By 1954, Lt. Crowe served as Assistant to the Naval Aide to President Dwight D. Eisenhower. After leaving Washington in 1956, he returned to sea duty as executive officer of the USS Wahoo (SS 565) in Honolulu.

In January 1958 Crowe was appointed to lieutenant commander and soon became the personal aide to the Deputy Chief of Naval Operations for Plans, Policy and Operations. This appointment would introduce him to the Navy's role in international politics and set firmly establish his career direction. By 1960, Crowe received his first command -- the Navy's newest diesel submarine -- USS Trout (SS 566). By 1962 Crowe was promoted to commander and later selected as one of the Navy's first candidates for a doctorate in social sciences.

After receiving a masters and doctorate in politics from Princeton University, Crowe received his Ph.D. in 1965 and returned to submarine duty as Chief of Staff to the Commander of Submarine Squadron 3.

In 1967, Crowe was promoted to captain. Four years later, he volunteered for service in Vietnam. He served first as an adviser and then as senior adviser to the Vietnamese Riverine Force in Mekong Delta. He returned to Washington in 1971. By 1973, Crowe was promoted to rear admiral.

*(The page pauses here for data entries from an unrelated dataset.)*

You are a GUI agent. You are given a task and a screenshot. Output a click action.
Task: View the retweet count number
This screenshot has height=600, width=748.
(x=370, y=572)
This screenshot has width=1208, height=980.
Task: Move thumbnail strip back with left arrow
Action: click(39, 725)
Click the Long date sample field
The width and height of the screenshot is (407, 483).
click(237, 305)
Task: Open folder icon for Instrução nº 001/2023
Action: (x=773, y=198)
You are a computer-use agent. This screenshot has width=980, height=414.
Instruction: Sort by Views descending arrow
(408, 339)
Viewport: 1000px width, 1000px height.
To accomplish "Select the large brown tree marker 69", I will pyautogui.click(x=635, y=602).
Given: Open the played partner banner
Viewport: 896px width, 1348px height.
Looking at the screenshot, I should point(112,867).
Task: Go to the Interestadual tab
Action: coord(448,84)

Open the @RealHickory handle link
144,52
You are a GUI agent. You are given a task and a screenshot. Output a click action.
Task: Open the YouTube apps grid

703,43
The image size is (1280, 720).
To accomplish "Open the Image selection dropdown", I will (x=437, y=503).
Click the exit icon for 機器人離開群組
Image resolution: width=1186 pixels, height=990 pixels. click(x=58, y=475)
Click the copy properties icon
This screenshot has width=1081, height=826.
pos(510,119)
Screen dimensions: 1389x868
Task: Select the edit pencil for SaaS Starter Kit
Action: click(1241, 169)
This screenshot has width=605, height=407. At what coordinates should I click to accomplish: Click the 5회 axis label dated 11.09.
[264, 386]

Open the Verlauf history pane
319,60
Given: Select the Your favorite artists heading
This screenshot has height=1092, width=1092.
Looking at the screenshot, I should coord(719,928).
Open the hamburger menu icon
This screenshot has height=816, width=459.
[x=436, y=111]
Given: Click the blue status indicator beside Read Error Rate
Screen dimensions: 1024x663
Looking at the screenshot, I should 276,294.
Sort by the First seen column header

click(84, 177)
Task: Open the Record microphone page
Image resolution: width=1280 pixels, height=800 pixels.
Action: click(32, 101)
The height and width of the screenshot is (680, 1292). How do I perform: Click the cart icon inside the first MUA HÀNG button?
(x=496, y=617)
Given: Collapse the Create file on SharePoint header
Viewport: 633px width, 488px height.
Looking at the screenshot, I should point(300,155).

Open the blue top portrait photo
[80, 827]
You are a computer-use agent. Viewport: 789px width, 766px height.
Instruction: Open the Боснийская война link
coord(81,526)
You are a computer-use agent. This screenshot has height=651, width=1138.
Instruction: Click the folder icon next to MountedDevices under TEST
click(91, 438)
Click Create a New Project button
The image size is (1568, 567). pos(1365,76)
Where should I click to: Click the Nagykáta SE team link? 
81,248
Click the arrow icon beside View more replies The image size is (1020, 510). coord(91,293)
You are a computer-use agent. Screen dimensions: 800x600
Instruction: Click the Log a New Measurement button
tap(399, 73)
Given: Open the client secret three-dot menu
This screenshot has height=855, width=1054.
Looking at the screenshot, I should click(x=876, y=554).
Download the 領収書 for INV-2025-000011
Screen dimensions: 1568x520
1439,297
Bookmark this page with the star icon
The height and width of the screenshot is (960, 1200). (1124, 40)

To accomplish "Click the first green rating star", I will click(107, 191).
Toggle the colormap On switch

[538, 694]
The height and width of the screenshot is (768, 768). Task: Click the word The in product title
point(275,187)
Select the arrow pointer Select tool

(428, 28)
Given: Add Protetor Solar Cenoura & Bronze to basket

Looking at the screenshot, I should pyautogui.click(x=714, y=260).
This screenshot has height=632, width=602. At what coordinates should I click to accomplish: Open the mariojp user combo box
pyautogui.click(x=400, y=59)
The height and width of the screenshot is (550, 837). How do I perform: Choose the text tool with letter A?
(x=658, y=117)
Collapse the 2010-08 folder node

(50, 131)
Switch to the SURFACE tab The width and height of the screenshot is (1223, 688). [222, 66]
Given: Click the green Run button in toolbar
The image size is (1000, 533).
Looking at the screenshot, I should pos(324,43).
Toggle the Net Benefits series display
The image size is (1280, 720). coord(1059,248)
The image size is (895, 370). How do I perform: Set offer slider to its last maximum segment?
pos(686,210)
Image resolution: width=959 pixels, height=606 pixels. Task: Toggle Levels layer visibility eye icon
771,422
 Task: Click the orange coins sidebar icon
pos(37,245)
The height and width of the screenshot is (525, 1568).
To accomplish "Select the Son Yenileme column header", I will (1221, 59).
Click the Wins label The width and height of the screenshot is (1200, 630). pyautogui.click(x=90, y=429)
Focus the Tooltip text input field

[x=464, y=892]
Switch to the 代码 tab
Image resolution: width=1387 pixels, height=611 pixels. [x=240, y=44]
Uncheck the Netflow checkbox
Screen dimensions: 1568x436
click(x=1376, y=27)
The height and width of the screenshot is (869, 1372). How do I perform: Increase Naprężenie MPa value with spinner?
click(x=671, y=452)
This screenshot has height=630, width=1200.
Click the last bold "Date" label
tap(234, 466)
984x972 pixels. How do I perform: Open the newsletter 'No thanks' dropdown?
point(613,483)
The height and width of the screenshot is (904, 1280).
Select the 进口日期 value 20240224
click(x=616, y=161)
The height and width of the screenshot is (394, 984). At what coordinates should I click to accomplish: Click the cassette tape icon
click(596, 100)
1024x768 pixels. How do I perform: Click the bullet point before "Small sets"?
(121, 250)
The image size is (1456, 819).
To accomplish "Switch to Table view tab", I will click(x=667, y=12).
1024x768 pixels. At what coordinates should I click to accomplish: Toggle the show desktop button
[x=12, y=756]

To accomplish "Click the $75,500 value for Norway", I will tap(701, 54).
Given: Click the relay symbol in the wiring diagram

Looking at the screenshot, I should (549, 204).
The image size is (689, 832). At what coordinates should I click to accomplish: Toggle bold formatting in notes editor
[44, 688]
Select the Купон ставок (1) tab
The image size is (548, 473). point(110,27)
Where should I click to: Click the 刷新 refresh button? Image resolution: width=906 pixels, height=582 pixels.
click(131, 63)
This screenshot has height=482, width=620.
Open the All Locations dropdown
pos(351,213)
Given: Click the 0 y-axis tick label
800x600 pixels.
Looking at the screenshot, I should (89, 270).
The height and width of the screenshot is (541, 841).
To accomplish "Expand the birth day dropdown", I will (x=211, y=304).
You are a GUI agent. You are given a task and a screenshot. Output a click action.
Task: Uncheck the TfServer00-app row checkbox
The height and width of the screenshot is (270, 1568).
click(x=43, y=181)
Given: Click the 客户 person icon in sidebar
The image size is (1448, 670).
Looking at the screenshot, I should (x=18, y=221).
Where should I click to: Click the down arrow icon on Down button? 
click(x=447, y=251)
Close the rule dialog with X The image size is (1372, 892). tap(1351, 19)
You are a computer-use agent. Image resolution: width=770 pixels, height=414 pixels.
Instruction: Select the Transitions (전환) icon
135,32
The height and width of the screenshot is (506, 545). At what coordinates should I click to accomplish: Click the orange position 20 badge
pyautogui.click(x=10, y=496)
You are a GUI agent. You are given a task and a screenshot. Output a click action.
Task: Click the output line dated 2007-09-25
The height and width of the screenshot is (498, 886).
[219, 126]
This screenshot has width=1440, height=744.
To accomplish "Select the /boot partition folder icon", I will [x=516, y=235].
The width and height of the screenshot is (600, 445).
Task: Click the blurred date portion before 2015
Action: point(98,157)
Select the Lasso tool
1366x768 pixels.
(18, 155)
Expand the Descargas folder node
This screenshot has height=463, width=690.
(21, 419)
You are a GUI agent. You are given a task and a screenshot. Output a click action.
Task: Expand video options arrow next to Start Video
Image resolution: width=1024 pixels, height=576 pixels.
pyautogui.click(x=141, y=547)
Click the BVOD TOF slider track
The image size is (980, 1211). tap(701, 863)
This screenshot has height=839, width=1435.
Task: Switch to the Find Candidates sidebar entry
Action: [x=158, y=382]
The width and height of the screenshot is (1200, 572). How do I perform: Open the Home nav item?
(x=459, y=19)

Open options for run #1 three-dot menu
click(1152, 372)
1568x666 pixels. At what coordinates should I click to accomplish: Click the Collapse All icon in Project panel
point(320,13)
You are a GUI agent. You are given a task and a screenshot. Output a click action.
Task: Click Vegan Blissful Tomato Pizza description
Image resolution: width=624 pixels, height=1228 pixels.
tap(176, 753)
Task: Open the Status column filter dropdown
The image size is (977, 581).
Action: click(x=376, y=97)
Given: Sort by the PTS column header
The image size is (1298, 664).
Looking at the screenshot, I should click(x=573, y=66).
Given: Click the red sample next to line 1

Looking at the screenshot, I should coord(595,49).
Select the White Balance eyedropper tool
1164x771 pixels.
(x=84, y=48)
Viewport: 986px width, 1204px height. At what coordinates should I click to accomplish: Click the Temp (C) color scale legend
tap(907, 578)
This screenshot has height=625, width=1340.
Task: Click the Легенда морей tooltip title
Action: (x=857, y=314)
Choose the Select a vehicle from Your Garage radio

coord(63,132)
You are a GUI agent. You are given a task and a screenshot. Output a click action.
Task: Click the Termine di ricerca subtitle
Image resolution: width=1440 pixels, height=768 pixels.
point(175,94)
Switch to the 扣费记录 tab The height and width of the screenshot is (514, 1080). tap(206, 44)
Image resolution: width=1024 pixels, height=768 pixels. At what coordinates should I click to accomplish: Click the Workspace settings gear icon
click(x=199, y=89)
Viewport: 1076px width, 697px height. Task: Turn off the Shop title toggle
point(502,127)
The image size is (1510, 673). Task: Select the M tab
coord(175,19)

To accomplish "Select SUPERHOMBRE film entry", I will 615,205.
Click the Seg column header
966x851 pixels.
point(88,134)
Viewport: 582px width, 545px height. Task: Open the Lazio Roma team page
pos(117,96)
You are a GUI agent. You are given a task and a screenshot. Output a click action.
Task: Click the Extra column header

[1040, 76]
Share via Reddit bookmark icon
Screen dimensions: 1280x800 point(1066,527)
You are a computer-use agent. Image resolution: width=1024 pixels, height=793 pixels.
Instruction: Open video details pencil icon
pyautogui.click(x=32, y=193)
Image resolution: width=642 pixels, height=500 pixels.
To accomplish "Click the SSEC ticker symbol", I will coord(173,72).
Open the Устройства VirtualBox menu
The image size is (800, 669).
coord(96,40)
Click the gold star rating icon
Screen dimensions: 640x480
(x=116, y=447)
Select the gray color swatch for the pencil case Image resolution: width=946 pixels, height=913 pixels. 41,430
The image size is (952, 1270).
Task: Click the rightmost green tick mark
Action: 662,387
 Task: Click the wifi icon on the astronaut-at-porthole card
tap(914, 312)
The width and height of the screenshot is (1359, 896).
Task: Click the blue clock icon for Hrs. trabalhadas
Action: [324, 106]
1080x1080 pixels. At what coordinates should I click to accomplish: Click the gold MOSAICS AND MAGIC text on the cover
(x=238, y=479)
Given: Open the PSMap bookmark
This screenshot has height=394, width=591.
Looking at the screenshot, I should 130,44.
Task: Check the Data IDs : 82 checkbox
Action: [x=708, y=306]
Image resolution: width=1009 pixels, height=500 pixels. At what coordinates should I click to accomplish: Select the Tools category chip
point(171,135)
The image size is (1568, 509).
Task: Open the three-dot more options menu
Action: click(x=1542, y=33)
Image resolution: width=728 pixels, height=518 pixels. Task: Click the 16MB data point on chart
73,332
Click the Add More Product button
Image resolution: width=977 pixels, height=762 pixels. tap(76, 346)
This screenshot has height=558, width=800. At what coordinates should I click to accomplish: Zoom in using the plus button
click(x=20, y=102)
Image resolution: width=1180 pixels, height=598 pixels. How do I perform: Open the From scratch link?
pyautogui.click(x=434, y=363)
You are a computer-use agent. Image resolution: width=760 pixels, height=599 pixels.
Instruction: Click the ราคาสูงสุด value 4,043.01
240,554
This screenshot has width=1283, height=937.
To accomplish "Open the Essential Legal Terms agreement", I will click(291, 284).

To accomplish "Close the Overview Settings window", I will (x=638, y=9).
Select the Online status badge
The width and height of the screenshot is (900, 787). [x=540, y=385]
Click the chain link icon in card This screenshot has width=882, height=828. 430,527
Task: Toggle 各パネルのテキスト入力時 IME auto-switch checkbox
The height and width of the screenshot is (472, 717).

In June 1976 he assumed command of the Middle East force, based in Bahrain in the Persian Gulf.

Crowe was promoted to vice admiral in 1977 and was appointed the Navy's Plans, Policy and Operations Deputy. After receiving his fourth star, Crowe became Commander in Chief of Allied Forces Southern Europe in 1980 and assumed the additional responsibility of Commander in Chief of U.S. Naval Forces, Europe in 1983. In the same year, Crowe became Commander in Chief of the Pacific Command.

Crowe was selected as the 11th Chairman of the Joint Chiefs of Staff shortly after then-President Ronald Reagan met him during a brief stopover en route to China.

During Crowe’s chairmanship, Reagan met with Russian President Mikhail Gorbachev and suggested they rid Europe of all intercontinental ballistic missiles. This proposal ultimately led Crowe to initiate dialogue with the Chief of the Soviet General Staff. Together, they worked to lessen the likelihood of an accidental armed conflict between the countries.

Crowe’s tenure as Chairman also included adopting new rules of engagement in response to a string of terror attacks throughout Europe. Crowe allowed U.S. units to respond to apparent threats rather than waiting until they were fired upon. Crowe retired in 1989 and served as ambassador to the United Kingdom 1994-1997. He received the Presidential Medal of Freedom in 2000.